Social Business Design

Reading the Economist special report on social networking, coincides with my preparation for a seminar that I'm facilitating (in March) on the new designs of organizations, and in mulling over the tack to take on that I came across the Dachis Group who have a white paper on Social Business Design. It's a pretty interesting bundle – although conscious of my current thinking on 'management guff' v plain English I felt this was weighted toward the management guff end of the spectrum. One can't really argue with their start-point that Technology, society, and work are all changing at breakneck speeds. Businesses that seek to create and capture value from these changes must harness opportunities at their intersection, the hub of social business.

But then the nub of the white paper explains that

Social Business Design is a holistic, comprehensive business architecture that helps an organization improve value exchange among constituents. The Social Business Design framework consists of four mutually exclusive, collectively exhaustive archetypes, Ecosystem, Hivemind, Dynamic Signal, Metafilter

Every business contains these archetypes; however, the extent to which they are dynamic and socially calibrated can typically be improved. Social business design provides insight to help measure and manage these areas to produce improved and emergent outcomes.

However, on his blog David Armano one of the writers of the paper converts this into plain(er) English "In its purest form, it (social business design) is a shift in thinking-less about media and more about tapping the benefits of being a social business in a purposeful way.

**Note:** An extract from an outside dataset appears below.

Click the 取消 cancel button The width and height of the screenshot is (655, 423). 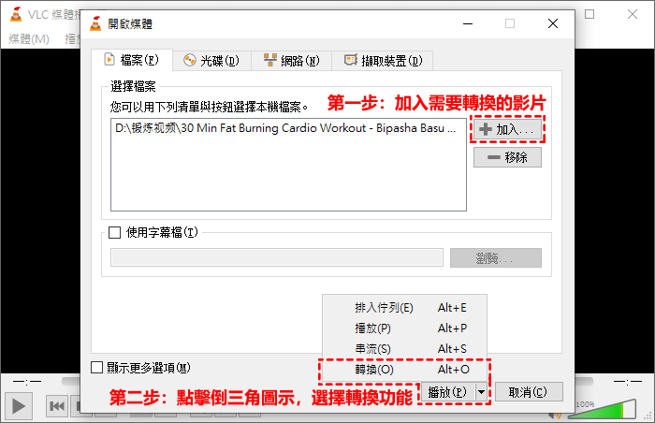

His colleague Jevon MacDonald explains that "Social Businesses are those which are designed from top to bottom as a reflection of the world we all live in online today. A business where everyone is connected and able to contribute but also where the right tools are available to them to do all of this with a business intent from the beginning".

It all sounds exciting and persuasive – but I found myself asking (myself) – where is any reference to anything around the greater good of all this? And I smiled at the Results section which has two paragraphs – one on improved outcomes and one on emergent outcomes. The latter reading The most compelling outcomes are the ones that cannot be immediately predicted, but will appear over time as a result of the altered system working in dynamic, social calibration. Which I interpreted to mean 'We don't have a clue what will happen if we go down this path but we think it will turn out ok."

Also this week I read a Fast Company article Cisco's Big Bet on New Songdo: Creating Cities From Scratch which had a very similar social design intent. One of the comments made there seemed to present a counterpoint to the Social Business Design argument: "Cities are highly complex systems, and one of the elements of highly complex systems is that when you monkey around with them, their predictability goes to zero," says Pip Coburn, a technology analyst whose book The Change Function argues that the reason so many technologies fail is because the pain of changing old habits outweighs any benefits. And when it comes to something as complex as cities, he says forget it. "If you're trying in advance to define a future city, you're out of your mind. You'll spend years and money disrupting people's lives."

Substitute the word 'businesses' for 'cities' and the risk inherent in remodelling businesses in a social design framework for an unknown outcome is clear – but that's not to say it's not worth taking the risk. It may well be.